#### Tasks and exercises:
[A] In the text about the Renoir protest, where did the group protest last week?
[B] Can you rewrite the paragraph of the Renoir protest text that begins "The great-great-granddaughter of impressionist painter" in fewer words while keeping its main facts?
[C] Write a continuation of the text about the Renoir protest, starting after its final sentence.

#### Text section:
━━━━━━━━
As It Happens

Renoir's great-great-granddaughter dismisses #RenoirSucksAtPainting campaign

The Renoir rebuttal. After hearing from the founder of Renoir Sucks at Painting, we hear from Renoir's great-great-granddaughter, who defends the impressionist's art and dismisses the criticisms as "insane."
Protesters gather outside the Museum Fine Arts in Boston, Monday Oct. 5, 2015. The group staged a mock demonstration against the French impressionist painter, asking the MFA to take down its Renoirs and replace them with works by other artists. Renoir's great-great-granddaughter dismisses the criticisms as "insane." (Left: Genevieve Renoir, Right: Lane Turner/The Boston Globe/AP)

The great-great-granddaughter of impressionist painter Pierre-Auguste Renoir is responding to the 'Renoir Sucks at Painting Movement.' That's the group that protested outside Boston's Museum of Fine Arts last week demanding that Renoir's paintings be taken off the museum's walls.
━━━━━━━━
#### Provided data:
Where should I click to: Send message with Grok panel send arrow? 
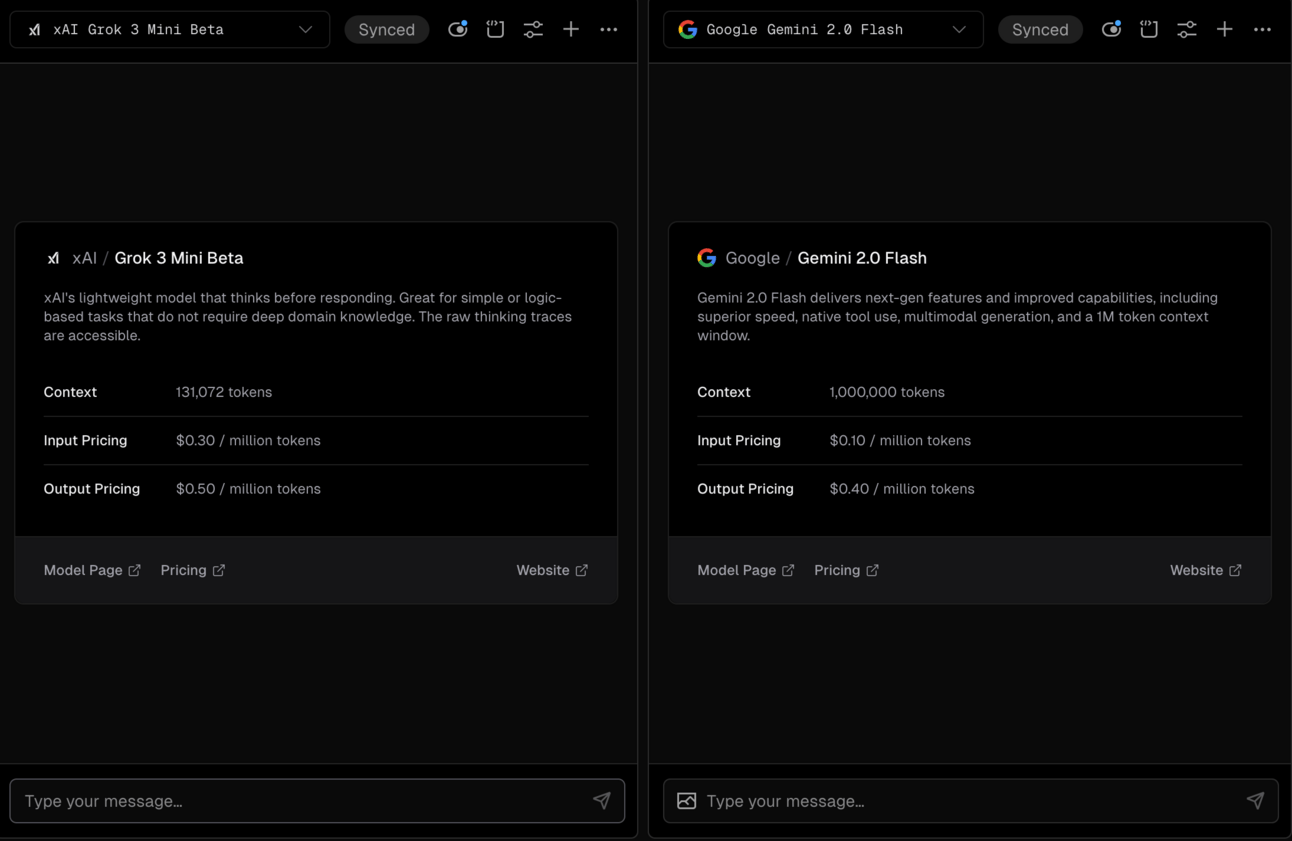(x=601, y=801)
━━━━━━━━
#### Answers for the tasks:
[A] Outside Boston's Museum of Fine Arts.

[B] Pierre-Auguste Renoir's great-great-granddaughter is answering the 'Renoir Sucks at Painting Movement,' the group that protested outside Boston's Museum of Fine Arts last week and demanded that the museum take down Renoir's paintings.

[C]
A woman looks up to the painting L'Apres-midi des infants a Wargemont by Auguste Renoir during the press preview of the exhibition 'Impressionism - Expressionism. Turning Point in Art' at the Alte Nationalgalerie (Old National Gallery), in Berlin, Germany, Wednesday, May 20, 2015. (Markus Schreiber/AP)

Alberta-born Genevieve Renoir tells As it Happens host Carol Off that she took to Instagram to defend her relative's art.

"My original response was when your great-great-grandfather paints anything worth $78-million then you can talk," she says.

When As it Happens spoke with campaign spokesperson Max Geller last week, he said that Renoir's paintings were too sweet.

But, Renoir doesn't buy that.

"I think that Max Geller might actually be the biggest Renoir fan of all and he just has a very funny way of showing it," she says. "He really seems to be moved by the [paintings] and I think that's really the point of art."

Other protesters have said that the women in Renoir's paintings look like they have rosacea.

Renoir's tongue-and-cheek response: "I think that rosacea is a very serious condition. I think that Max should be careful not to be so offensive with some of his comments. It's not very nice."

Currently, Renoir doesn't own any of her great-great-grandfather's paintings. But, she hopes to in the future.

"I think my uncle had a great solution ... for those who are in agreement with Max. We should just take all the Renoirs out of the museums and put them in our houses. And, we will be forced to live with them and punished for the rest of eternity."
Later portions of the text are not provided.